By Nicole Freeling
By the time he was 6, Rene Amel Peralta was already working full time in construction and odds jobs in Mexico, just trying to survive. By 13, he and his sister had been abandoned by their only parent and had made the treacherous journey across the border.
But without immigration papers or an education, poverty followed.
On June 13, Peralta and his sister both defied the long odds that were stacked against them by being awarded college diplomas.
Their goal now: Help others from similar circumstances.
Peralta received a bachelor’s of science in chemistry from UCI, graduating with high marks, while his sister was awarded a degree from Cal State Los Angeles.
“We were two kids, born into poverty, born into a broken home. We were born to fail. But we risked everything to change our lives,” he said. “I know there are other kids who were like me, and are waiting for someone to help them.”
Amel Peralta is emotional when he thinks about reaching a milestone that attests to a future so much brighter than his past.
“Uncertainty is part of the undocumented experience,” he said. “But my sister and I have come this far. I know, wherever we want to be, we can get there.”
In search of a better life
Born in Chicoloapan de Juarez, near Mexico City, Peralta and his sister Gabriela, who is two years his senior, began working at the age they should have been starting elementary school. As a child, Amel Peralta’s single ambition was simply to escape the poverty and violence he faced on an almost daily basis.
When the siblings fled Mexico, traveling across the border as unaccompanied minors, their aim was to unite with distant family in New York and figure things out from there.
“If you had asked me that day I was crossing the border when I was 13, could I see myself graduating from college, I would have said: never,” Amel Peralta said. “Not in my wildest dreams.”
After enduring the arduous journey north, however, he and his sister arrived to circumstances that bore little difference to the life of hardship they’d left behind.
Without papers, schooling or the ability to speak English, they worked full time at whatever jobs they could find in the underground economy — dry cleaning, construction, food service, domestic help — working for below minimum wage and often in poor conditions.
As undocumented immigrants and underage workers, they felt they had little legal recourse.
“It felt like there was no hope for us,” Peralta said.
At 17, Amel Peralta made a last ditch effort to improve his situation, contacting an acquaintance in California who had offered to help. “It was a big risk,” he said. “But we said to ourselves: This is enough.

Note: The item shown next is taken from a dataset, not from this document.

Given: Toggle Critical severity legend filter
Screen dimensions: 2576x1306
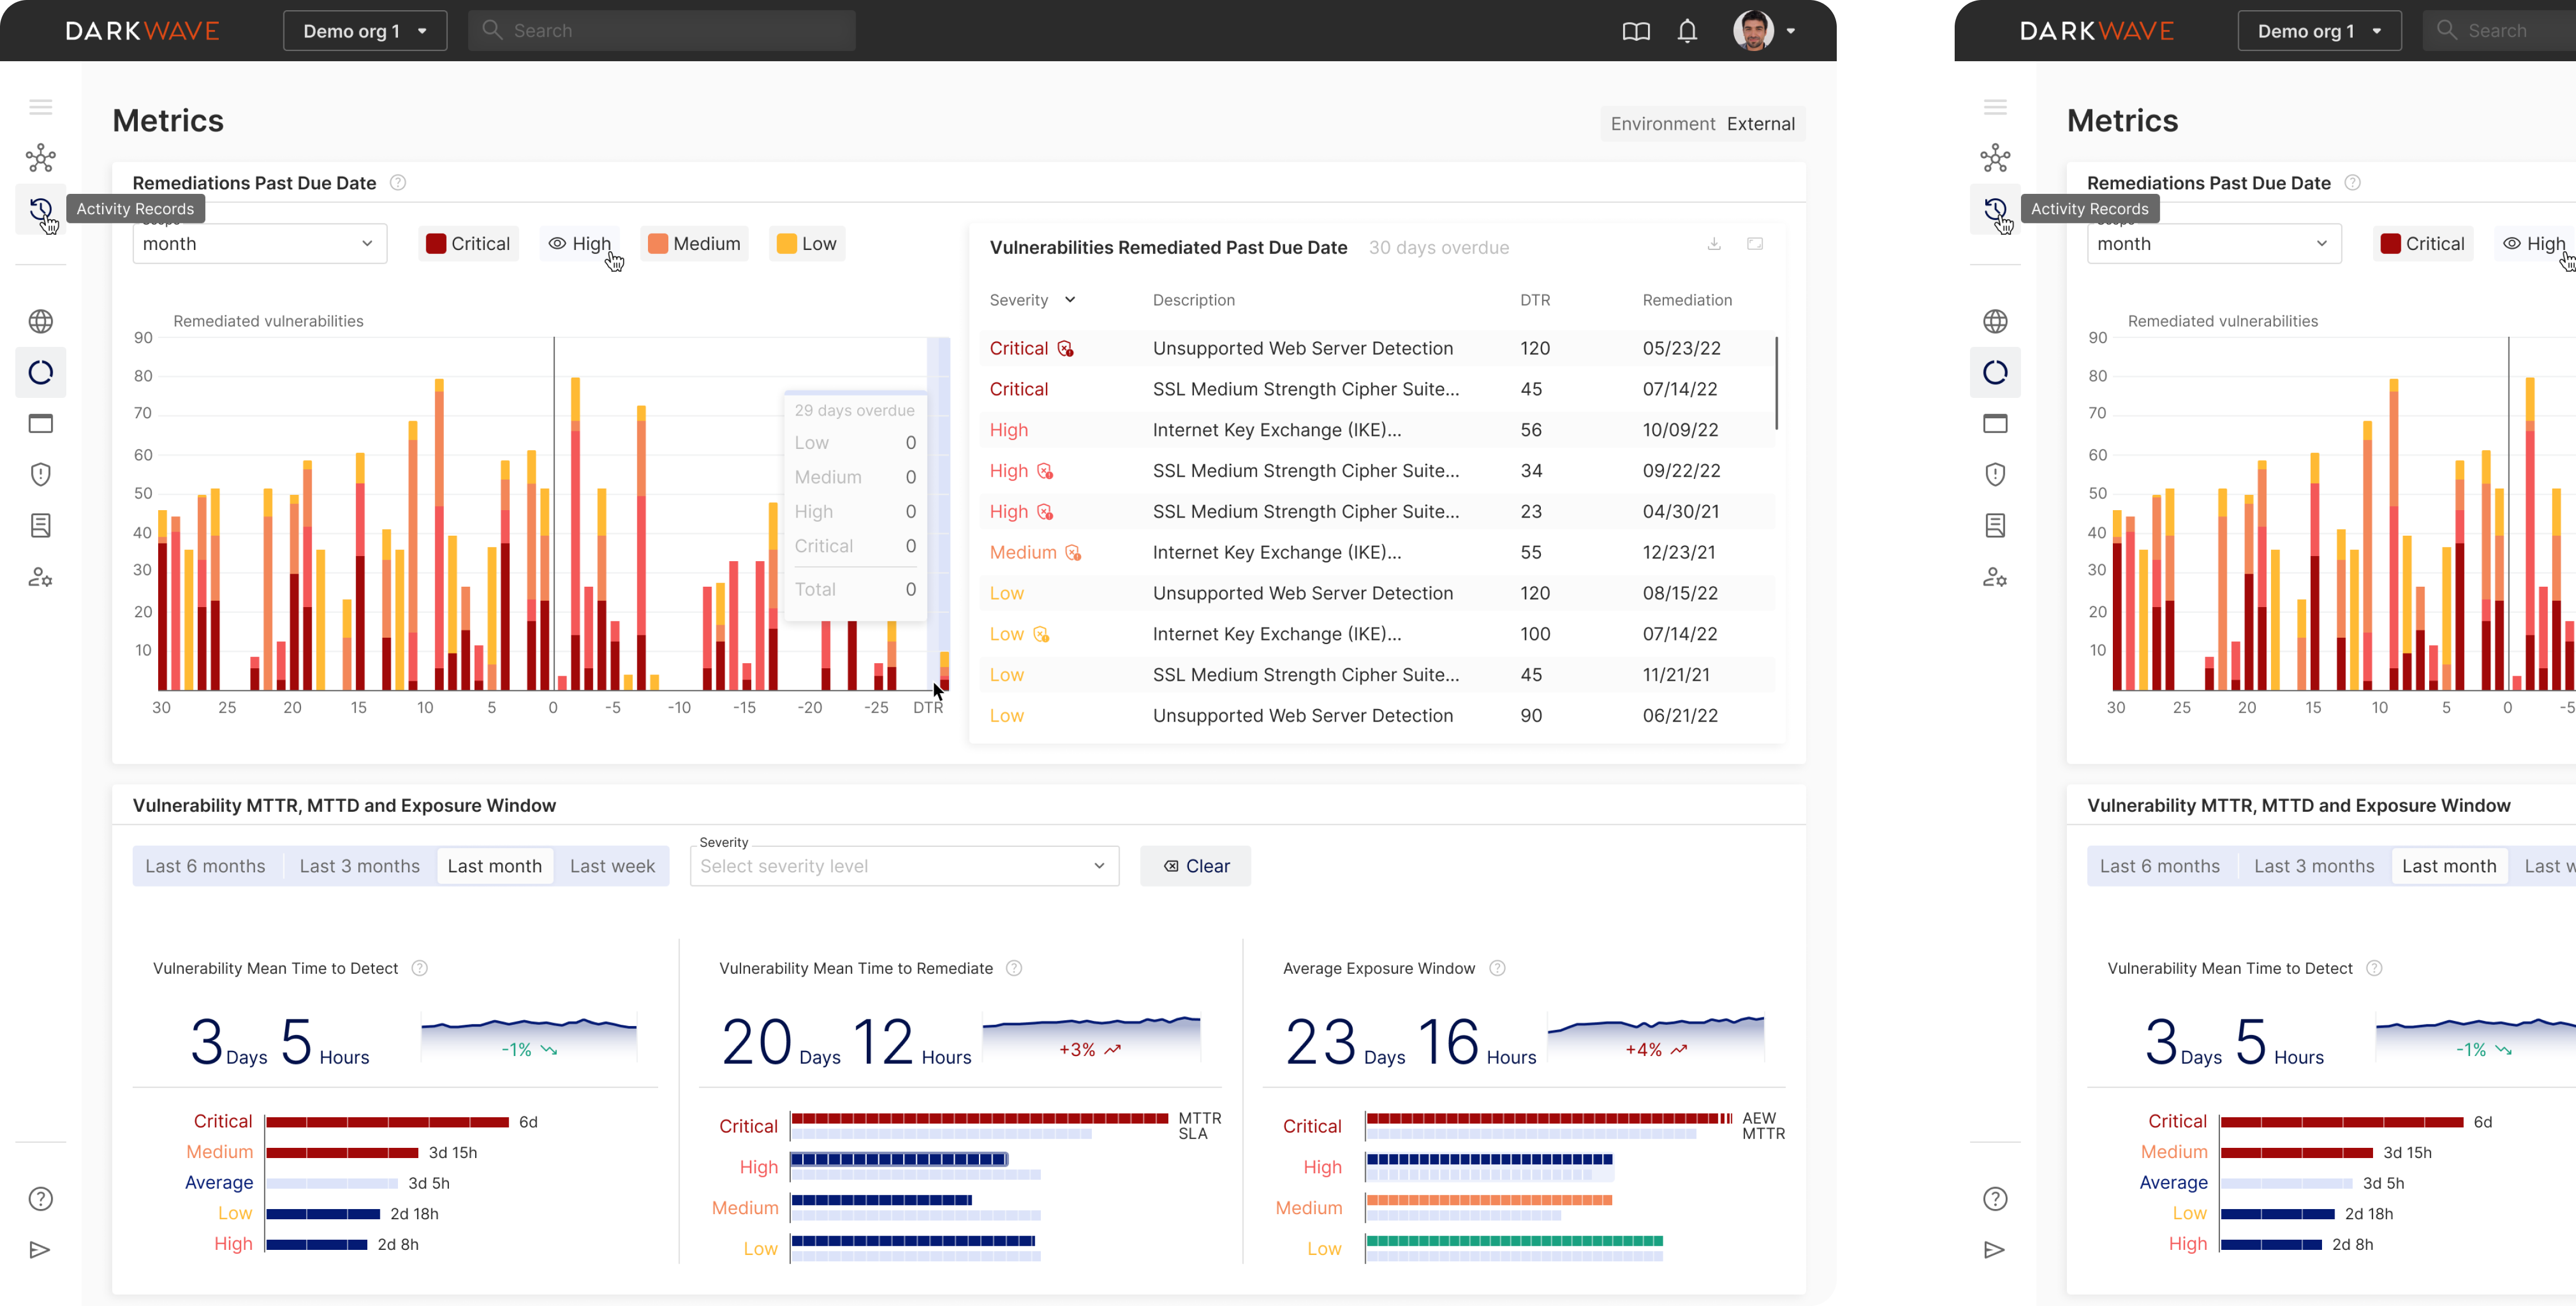Looking at the screenshot, I should click(468, 244).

We have to do something to change our lives.”
This time, the risk paid off. Their California connection — a friend of the family named Brian Roge Fonteyn — took them in, contributing money so they could attend classes at Mt. San Antonio College, a community college in Walnut.
For Amel Peralta, the classes were his first experience with formal schooling, and he enrolled in the most remedial courses he could find. He poured his energy and determination into his schoolwork and, within six years, had excellent grades and two associate’s degrees in math and science.
It took two more years for Peralta to complete the transfer process and be accepted to several UC campuses. But there was an additional hurdle: Because he had not gone to high school, Peralta did not qualify for the assistance available to undocumented students through AB 540, a law which extends in-state tuition and eligibility for state financial aid to students who have completed three years of, and graduated from, a California high school, regardless of immigration status.
Finding a home at UC Irvine
UCI undergraduate dean Sharon Salinger took up Peralta’s cause, waiving his fees until he was able to qualify for AB 540 status under an exception.
As a low-income student, Amel Peralta’s tuition was fully covered under UC’s Blue and Gold Opportunity Plan. Scholarships helped cover books and other expenses. To save money, Amel Peralta lived at home, commuting as much as two to three hours to get to class. He worked as a private tutor, helping other undergrads with math and science.
The chemistry major had been attracted to UCI because of the opportunity to do research. As part of his undergraduate work, he participated in an NSF-funded summer research fellowship, looking at the effects of prairie restoration at a microbial level.
As an undergraduate, he worked as a peer mentor at the campus student outreach and retention center, and co-chaired DREAMS UCI, an organization to support undocumented students.
“Here at UCI, I’ve grown so much,” said Peralta, now 28. “It has been just an incredible experience for me.”
A double celebration
Amel Peralta’s graduation celebration is made doubly joyful by the fact that his sister received her undergraduate degree on the very same day.
From their lives as orphans in Mexico to their journey to the U.S. and their experience as undocumented workers and students, the siblings have stuck together. It is part, he said, of what got him through. Now the two hope to work together to start a nonprofit to serve immigrant women and children.
Amel Peralta, who qualifies for temporary relief from deportation under the Deferred Action for Childhood Arrivals, has other ambitions. He plans to apply to medical school, with hopes of becoming a doctor and doing humanitarian work in the U.S. or abroad.
“My sister and I made it,” he said. “We see it as our duty to make sure others make it.”
*Image provided by Rene Amel Peralta.